Exercise objective -
Restrict the output to the lines below starting at the one that contains "Open Мои медиа" and ending at the one that contains "Open the help question mark menu", and restate them word for word, both ends included.

Pixel coordinate grounding data:

-- Opening Marker --

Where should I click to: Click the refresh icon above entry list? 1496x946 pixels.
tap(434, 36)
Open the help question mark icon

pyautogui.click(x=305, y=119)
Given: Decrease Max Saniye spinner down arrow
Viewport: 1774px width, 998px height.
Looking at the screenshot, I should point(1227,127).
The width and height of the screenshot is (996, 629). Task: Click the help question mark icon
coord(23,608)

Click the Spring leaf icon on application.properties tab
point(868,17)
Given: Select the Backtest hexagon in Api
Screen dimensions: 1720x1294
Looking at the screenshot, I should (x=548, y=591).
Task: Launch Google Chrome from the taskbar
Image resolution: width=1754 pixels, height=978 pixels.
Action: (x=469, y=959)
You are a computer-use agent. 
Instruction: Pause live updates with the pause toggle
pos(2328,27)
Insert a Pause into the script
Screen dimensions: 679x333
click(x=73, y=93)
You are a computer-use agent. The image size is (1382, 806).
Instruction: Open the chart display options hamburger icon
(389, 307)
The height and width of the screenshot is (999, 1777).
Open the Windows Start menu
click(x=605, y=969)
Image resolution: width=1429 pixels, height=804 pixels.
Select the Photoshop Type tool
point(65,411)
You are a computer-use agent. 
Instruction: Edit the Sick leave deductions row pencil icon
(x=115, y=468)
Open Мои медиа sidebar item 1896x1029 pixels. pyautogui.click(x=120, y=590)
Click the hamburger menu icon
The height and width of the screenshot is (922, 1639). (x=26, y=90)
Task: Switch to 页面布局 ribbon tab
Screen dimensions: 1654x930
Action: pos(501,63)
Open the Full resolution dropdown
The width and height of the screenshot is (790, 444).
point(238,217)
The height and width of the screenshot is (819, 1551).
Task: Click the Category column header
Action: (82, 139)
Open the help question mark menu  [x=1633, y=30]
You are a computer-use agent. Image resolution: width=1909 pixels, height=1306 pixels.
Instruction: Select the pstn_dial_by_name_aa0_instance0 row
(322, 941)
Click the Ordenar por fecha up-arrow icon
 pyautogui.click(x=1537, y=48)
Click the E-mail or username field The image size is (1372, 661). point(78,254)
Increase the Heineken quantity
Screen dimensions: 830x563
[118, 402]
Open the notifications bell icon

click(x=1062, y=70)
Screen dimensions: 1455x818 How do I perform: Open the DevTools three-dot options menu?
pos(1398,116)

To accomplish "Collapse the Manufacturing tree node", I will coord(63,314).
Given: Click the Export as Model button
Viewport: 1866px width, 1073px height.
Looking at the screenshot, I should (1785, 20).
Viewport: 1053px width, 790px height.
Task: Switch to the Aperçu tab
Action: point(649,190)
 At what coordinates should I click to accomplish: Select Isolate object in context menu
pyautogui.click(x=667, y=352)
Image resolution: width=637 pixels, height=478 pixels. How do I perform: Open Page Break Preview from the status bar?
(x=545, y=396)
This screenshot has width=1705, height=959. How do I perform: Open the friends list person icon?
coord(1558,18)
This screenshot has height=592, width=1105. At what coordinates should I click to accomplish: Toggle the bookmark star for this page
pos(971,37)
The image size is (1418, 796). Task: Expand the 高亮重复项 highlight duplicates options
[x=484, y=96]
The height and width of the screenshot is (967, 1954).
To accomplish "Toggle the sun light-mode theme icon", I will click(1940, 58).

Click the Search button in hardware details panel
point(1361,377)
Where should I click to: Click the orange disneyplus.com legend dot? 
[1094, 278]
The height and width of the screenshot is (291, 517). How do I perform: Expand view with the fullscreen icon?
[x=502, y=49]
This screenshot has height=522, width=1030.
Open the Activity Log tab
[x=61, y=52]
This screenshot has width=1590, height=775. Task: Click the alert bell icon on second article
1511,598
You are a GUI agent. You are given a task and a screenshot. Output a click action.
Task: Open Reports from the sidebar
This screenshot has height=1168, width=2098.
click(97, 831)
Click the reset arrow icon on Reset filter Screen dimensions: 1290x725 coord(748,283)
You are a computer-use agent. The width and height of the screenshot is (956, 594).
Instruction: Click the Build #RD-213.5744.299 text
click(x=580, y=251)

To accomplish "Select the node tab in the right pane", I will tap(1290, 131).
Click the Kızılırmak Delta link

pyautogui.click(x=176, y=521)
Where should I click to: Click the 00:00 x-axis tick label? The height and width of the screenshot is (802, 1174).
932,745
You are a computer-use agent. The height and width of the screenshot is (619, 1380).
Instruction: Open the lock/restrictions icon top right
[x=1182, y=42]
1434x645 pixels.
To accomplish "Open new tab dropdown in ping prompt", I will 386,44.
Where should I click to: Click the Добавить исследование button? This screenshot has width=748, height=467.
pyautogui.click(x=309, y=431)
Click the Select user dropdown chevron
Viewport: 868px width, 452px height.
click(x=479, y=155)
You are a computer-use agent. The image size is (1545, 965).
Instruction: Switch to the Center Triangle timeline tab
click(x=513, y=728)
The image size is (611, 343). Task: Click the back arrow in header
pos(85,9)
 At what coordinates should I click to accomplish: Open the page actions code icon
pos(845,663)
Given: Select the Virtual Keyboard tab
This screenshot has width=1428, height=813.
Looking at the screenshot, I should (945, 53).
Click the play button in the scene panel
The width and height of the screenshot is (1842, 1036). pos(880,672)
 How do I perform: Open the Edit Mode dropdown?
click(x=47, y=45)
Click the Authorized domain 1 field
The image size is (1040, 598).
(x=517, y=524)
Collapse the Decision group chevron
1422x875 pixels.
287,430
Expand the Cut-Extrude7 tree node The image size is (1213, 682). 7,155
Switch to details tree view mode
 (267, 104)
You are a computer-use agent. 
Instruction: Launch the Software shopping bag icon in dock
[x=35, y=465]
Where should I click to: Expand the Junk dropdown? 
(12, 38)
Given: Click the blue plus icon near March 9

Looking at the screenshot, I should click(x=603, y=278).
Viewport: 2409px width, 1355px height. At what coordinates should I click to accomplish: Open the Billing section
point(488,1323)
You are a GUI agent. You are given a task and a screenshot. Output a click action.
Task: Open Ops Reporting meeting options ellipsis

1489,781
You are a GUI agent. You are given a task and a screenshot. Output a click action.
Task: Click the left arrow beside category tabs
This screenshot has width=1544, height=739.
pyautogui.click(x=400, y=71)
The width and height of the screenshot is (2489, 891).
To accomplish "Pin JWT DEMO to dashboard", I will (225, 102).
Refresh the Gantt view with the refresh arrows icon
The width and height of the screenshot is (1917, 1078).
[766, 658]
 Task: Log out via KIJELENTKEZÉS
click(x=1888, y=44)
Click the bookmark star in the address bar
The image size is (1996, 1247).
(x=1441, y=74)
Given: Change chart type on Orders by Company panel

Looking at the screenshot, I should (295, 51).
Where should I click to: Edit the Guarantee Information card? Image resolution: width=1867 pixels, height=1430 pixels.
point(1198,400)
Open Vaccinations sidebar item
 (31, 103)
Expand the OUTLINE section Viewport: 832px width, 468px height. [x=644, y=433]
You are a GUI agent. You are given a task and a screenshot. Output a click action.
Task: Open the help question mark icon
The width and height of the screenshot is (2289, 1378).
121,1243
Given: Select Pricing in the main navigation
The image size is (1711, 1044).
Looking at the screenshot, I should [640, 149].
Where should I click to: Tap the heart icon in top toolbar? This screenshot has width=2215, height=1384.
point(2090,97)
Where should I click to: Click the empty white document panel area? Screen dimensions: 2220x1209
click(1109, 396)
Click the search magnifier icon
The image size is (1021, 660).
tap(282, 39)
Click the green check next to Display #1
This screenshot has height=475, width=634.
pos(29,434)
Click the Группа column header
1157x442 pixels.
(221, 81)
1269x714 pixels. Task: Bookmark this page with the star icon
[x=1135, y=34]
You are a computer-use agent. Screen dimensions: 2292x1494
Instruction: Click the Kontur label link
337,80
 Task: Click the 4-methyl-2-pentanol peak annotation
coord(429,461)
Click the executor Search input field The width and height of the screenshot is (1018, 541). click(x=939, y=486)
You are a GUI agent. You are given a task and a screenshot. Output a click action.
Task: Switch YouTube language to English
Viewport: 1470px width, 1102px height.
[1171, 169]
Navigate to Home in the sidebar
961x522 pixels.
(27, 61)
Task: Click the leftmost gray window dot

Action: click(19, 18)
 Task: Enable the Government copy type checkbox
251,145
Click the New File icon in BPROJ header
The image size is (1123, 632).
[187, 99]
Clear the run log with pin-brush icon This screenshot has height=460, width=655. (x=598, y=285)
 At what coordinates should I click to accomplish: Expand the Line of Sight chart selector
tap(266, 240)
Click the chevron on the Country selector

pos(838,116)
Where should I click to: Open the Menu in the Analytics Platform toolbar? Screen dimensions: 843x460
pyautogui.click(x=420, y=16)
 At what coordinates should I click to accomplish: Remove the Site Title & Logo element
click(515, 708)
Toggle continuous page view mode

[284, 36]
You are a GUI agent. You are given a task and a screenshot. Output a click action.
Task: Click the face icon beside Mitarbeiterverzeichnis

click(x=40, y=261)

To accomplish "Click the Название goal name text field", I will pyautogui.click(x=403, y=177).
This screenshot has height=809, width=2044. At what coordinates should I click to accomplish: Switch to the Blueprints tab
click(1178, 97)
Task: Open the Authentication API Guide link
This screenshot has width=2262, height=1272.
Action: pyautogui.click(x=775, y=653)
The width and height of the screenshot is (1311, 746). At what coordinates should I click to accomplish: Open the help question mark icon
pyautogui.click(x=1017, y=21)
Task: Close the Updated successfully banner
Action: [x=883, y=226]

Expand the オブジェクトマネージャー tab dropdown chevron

-- Closing Marker --

Written reply -
Open Мои медиа sidebar item 1896x1029 pixels. pyautogui.click(x=120, y=590)
Click the hamburger menu icon
The height and width of the screenshot is (922, 1639). (x=26, y=90)
Task: Switch to 页面布局 ribbon tab
Screen dimensions: 1654x930
Action: pos(501,63)
Open the Full resolution dropdown
The width and height of the screenshot is (790, 444).
point(238,217)
The height and width of the screenshot is (819, 1551).
Task: Click the Category column header
Action: (82, 139)
Open the help question mark menu  [x=1633, y=30]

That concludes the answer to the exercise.